__TASK TO CARRY OUT__: Which lines of the data contain the string "notifications"? Copy every one.

(Saved data entries)
● ● ● ●

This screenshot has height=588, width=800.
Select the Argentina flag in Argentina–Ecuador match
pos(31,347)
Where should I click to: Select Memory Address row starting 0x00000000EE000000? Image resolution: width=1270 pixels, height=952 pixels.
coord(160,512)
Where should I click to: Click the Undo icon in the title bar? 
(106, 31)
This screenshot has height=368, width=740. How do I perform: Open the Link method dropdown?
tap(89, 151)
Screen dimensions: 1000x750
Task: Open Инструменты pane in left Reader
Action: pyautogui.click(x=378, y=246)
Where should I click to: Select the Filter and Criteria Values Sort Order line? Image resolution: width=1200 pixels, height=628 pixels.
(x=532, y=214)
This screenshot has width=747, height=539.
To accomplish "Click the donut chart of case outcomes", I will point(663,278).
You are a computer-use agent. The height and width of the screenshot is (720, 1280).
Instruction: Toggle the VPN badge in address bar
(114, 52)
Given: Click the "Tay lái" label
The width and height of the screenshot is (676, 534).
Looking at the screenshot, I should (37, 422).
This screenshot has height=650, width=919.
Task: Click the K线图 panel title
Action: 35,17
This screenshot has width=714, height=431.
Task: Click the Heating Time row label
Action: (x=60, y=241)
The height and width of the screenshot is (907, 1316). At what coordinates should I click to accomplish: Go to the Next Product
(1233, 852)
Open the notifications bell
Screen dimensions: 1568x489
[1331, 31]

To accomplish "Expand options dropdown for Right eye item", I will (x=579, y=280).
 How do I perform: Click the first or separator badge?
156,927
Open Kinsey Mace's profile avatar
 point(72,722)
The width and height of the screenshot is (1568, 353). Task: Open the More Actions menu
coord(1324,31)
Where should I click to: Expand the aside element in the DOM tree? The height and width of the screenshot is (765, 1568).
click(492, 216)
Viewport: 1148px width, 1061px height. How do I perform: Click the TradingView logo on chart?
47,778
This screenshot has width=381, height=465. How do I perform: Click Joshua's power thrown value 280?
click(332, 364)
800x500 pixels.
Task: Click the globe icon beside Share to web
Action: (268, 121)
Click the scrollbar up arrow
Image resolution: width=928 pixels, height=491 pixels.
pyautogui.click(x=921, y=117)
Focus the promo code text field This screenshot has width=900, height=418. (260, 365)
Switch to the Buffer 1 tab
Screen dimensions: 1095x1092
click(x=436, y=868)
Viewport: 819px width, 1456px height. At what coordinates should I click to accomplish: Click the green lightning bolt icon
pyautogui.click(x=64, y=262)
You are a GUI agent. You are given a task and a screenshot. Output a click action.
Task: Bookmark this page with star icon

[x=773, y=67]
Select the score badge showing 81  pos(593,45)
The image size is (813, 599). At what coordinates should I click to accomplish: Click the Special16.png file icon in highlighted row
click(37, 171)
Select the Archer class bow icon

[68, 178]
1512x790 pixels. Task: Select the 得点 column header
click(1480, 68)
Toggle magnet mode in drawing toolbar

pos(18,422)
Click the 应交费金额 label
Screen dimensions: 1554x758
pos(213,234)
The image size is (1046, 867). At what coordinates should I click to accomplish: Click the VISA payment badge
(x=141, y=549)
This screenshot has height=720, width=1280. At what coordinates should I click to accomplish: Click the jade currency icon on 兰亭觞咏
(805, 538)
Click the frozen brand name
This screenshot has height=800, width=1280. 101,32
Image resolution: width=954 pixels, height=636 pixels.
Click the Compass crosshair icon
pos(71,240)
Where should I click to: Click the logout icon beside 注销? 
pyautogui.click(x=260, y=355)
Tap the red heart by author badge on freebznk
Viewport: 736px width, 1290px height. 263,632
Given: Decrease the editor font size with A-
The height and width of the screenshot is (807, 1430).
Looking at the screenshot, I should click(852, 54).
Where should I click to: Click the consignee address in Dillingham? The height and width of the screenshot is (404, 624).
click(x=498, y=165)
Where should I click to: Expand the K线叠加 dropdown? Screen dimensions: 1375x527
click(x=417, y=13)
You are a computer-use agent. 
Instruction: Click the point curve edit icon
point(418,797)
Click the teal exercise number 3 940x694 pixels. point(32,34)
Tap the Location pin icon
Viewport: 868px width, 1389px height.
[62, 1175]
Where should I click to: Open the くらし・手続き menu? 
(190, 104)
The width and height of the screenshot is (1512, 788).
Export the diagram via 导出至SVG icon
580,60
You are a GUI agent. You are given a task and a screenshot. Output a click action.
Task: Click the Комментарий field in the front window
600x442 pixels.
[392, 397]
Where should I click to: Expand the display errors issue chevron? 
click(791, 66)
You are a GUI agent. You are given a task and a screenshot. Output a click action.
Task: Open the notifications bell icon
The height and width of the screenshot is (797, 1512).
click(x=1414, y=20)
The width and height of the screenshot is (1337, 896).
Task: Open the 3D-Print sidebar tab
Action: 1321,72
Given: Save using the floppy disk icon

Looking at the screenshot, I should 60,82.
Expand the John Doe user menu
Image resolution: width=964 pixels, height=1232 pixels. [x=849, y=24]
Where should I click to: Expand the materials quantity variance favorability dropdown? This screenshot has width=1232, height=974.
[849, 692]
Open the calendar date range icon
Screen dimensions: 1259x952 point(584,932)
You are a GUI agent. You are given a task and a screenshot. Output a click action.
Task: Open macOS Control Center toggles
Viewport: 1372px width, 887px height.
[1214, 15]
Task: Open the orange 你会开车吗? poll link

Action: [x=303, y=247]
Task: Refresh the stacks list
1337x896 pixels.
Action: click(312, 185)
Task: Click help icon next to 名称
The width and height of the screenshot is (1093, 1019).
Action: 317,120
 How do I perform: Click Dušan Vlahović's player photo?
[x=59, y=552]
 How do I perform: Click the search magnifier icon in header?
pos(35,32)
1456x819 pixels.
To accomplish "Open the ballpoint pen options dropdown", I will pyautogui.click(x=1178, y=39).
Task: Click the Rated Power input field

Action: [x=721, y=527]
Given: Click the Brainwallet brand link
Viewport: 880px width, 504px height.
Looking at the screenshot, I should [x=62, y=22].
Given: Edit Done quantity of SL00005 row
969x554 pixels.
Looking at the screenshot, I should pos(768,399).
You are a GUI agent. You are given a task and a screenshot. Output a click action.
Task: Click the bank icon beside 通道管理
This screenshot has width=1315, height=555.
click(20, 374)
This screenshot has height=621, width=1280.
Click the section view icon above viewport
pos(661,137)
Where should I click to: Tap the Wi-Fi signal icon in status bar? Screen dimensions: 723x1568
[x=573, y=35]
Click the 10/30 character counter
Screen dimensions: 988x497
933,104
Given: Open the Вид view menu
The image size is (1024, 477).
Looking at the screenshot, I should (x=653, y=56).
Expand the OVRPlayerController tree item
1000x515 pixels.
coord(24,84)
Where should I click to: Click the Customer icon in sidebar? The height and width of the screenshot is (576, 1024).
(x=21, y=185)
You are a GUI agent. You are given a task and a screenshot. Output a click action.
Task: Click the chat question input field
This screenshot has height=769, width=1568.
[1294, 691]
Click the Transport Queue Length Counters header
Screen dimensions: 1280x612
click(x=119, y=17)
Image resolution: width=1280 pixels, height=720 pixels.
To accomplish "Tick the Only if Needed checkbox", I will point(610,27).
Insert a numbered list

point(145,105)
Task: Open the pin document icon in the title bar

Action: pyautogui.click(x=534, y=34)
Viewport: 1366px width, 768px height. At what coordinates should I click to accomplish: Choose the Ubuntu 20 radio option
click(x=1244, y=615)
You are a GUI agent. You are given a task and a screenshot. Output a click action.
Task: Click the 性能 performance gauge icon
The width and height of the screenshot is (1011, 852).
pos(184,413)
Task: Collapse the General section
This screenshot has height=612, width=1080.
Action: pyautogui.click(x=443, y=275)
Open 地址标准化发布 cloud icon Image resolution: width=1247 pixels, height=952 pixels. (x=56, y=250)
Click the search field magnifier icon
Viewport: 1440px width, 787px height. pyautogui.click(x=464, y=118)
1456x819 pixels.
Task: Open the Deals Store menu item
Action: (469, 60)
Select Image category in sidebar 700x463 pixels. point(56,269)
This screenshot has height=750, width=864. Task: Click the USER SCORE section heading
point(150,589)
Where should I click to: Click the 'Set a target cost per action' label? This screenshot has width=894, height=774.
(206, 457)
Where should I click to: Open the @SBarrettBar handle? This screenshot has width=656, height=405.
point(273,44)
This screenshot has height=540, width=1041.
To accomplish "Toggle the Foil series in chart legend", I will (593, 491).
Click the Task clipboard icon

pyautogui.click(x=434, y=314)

● ● ● ●

__ANSWER SECTION__:
Open the notifications bell
Task: Open the notifications bell icon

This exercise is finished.